In his initial remarks, Choularton proposed that innovation has a lot to do with failure. According to Choularton, previous donor investments secured incremental gains for small farmers, which every few years would be wiped away by natural disasters such as droughts or floods. Perceiving the recurrence of these events, WFP developed a micro insurance scheme specifically tailored to improve the climate risk management of people with very few assets. The product is proving to be attractive to small farmers since they have the option to pay for premiums with their own labour. In Senegal and Ethiopia where this programme is active, insured farmers have been able to save more than twice the sum compared to those without any insurance, and they invest more in productive inputs.

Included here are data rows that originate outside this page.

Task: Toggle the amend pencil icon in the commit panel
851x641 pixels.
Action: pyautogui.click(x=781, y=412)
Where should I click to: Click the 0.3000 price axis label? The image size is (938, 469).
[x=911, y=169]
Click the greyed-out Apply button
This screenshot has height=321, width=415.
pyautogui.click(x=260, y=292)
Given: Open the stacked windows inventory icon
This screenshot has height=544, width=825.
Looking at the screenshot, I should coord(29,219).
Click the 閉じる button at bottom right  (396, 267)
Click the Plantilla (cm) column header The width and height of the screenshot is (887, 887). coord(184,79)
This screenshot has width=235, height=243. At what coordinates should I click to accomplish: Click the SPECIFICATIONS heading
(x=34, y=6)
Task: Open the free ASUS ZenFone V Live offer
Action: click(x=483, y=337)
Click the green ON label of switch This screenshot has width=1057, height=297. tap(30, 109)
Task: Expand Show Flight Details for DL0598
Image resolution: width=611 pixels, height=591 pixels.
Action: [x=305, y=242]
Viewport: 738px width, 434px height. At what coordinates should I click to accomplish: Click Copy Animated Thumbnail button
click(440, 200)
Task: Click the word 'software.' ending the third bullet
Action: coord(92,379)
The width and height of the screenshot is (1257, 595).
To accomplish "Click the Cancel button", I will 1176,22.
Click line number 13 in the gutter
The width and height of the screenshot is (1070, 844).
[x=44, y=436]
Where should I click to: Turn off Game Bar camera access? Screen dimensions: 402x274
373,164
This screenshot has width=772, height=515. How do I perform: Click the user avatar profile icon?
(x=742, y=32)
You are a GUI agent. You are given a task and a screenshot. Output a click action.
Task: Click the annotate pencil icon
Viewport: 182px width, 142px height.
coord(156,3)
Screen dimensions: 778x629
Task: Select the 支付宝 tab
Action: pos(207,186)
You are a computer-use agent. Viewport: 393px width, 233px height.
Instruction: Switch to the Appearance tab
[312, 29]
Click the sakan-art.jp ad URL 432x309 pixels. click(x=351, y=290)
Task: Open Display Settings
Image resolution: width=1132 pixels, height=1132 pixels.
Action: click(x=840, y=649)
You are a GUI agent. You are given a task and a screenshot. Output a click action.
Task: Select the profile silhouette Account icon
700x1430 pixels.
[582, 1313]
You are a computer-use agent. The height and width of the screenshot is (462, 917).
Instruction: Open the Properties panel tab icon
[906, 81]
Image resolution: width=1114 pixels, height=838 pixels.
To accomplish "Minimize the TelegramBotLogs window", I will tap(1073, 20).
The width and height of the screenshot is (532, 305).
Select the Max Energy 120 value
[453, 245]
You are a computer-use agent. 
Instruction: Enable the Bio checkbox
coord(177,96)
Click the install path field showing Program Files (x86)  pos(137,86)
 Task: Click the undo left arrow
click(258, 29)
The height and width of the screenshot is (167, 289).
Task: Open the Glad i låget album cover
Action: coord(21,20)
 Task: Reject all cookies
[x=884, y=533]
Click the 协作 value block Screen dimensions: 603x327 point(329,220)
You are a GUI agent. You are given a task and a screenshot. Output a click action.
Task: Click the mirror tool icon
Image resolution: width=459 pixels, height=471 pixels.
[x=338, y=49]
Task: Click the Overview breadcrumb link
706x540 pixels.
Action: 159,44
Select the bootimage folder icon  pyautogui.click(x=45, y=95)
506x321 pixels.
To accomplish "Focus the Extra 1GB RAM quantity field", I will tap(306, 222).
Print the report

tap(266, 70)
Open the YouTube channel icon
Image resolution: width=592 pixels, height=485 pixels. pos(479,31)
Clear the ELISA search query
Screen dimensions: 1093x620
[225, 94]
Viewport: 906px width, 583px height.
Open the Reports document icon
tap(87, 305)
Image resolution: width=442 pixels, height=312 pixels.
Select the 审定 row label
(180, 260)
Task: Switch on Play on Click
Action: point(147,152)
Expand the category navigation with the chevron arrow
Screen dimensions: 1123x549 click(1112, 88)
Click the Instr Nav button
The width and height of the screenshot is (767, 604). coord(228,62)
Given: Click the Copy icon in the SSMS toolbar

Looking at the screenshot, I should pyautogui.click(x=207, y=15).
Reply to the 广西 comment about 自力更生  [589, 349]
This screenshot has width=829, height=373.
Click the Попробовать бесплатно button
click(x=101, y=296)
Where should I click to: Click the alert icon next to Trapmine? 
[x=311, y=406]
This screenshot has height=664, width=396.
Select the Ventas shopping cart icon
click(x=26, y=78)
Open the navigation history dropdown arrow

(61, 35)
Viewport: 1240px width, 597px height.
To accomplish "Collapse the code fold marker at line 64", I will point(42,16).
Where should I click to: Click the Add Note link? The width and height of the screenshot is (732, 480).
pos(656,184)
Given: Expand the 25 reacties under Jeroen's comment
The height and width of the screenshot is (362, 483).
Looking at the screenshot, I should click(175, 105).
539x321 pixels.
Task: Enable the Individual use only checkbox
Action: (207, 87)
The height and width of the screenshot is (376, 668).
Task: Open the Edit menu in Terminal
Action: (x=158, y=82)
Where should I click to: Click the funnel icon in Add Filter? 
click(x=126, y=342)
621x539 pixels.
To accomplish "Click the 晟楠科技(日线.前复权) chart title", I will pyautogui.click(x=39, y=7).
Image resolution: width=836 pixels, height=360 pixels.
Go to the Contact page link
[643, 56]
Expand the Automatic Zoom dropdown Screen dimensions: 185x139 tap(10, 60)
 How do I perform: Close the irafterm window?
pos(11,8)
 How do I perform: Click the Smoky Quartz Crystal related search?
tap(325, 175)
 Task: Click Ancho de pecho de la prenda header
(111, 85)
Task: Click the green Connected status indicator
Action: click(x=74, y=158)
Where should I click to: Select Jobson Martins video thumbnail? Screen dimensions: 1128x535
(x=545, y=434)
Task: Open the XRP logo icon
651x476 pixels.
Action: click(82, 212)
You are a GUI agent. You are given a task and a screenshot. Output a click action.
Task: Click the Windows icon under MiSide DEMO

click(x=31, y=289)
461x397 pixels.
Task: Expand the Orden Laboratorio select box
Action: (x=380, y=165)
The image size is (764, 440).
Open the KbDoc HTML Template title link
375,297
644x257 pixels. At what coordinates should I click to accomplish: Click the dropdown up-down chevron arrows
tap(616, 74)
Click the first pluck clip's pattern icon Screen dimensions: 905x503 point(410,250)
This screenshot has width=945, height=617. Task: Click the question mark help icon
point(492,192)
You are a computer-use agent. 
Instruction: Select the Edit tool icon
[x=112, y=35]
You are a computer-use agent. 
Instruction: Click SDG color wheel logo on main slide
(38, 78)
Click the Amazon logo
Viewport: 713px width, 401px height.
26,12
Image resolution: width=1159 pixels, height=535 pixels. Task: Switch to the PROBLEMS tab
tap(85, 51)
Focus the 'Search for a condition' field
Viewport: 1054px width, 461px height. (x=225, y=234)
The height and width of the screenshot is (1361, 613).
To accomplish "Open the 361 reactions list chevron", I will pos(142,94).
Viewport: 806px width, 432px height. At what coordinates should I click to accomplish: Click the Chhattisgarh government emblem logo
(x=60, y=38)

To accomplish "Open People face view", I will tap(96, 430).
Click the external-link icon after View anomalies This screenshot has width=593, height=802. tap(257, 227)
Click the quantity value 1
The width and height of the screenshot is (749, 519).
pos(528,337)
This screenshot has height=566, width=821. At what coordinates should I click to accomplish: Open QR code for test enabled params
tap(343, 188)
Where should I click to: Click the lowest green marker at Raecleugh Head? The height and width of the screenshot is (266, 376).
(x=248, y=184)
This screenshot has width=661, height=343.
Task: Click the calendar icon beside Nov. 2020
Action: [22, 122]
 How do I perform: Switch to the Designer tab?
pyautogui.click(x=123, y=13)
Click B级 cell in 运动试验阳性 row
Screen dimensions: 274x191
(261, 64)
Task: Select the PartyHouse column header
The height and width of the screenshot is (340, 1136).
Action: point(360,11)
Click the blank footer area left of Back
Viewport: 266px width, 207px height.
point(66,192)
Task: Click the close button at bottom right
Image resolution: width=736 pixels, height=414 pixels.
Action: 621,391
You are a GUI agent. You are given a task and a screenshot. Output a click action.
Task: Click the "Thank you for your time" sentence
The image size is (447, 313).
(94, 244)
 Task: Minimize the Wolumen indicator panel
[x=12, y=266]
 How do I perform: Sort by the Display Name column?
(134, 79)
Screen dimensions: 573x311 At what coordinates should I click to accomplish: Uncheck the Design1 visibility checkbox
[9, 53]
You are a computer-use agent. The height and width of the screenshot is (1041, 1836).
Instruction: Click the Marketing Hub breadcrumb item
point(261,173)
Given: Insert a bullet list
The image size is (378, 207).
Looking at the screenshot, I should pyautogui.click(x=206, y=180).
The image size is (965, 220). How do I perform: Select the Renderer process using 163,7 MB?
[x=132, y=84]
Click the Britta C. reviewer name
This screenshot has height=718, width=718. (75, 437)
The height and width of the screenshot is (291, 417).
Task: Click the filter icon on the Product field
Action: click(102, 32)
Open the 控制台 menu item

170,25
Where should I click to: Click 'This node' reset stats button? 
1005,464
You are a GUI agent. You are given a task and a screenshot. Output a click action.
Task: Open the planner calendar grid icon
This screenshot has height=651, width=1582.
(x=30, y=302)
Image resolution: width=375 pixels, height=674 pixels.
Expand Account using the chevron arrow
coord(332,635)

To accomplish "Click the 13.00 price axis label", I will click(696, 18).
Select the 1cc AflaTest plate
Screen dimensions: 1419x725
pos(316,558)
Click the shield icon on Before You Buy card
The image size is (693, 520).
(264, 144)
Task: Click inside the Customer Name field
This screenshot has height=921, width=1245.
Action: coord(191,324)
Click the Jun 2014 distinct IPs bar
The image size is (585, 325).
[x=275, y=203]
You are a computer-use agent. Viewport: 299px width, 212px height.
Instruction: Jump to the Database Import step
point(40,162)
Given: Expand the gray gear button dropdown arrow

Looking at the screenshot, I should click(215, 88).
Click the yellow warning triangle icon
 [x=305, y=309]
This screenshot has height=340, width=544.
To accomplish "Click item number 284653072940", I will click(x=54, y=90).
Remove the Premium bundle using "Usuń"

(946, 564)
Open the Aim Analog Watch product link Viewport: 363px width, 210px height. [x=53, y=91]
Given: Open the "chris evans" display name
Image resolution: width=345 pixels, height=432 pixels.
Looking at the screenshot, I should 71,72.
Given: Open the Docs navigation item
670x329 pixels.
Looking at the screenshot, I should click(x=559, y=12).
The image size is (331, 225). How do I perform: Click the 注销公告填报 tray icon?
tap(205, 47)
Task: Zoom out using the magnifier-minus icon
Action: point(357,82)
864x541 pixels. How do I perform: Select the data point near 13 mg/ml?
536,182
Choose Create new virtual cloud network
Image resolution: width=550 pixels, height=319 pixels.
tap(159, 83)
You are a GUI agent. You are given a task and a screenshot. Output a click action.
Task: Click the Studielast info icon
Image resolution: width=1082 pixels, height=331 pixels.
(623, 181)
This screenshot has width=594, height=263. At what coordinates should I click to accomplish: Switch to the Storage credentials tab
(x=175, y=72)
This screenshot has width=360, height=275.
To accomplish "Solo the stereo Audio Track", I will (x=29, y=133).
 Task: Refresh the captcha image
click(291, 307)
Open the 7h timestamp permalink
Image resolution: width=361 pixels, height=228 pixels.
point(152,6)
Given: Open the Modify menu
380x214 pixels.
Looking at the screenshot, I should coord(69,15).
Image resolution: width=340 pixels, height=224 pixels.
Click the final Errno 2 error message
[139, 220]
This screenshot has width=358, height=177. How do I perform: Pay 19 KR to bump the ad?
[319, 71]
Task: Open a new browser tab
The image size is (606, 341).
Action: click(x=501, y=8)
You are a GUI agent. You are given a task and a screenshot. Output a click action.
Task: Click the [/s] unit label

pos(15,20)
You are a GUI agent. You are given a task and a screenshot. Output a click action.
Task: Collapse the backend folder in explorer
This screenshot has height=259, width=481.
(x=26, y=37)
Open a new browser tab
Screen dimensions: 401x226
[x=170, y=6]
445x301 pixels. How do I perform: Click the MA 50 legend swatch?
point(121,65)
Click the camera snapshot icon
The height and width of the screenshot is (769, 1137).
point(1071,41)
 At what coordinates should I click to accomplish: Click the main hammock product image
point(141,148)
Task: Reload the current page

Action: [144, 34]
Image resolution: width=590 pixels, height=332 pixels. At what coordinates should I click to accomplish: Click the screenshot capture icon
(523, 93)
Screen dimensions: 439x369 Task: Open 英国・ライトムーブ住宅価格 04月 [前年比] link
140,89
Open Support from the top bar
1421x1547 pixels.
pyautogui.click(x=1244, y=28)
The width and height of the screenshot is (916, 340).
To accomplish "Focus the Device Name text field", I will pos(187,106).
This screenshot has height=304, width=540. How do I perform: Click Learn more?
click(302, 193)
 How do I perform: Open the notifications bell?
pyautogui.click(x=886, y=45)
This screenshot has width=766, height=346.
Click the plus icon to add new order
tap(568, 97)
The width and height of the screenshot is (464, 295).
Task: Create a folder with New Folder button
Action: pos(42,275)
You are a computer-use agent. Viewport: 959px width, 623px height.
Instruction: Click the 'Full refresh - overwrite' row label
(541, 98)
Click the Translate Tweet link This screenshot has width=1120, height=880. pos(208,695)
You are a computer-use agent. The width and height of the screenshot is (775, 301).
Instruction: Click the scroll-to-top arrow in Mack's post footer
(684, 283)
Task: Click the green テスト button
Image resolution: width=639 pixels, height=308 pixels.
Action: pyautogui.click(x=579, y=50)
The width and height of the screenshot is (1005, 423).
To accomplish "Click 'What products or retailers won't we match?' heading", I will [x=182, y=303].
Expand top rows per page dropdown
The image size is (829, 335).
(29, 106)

However, innovation does not arise unswervingly. The long-term sustainability of the programme is not assured since, as Choularton conceded, about 80 percent of the cost of premiums is subsidized. And while small farmers enjoy the current work-for-insurance modality, it is unlikely private insurance companies would operate on the basis of in kind transfers. Nevertheless, it does not mean that this undoubtedly innovative financial mechanism cannot evolve in the context where the service is being provided, and actually facilitate a market for cash paying farmers. Indeed, the growth ...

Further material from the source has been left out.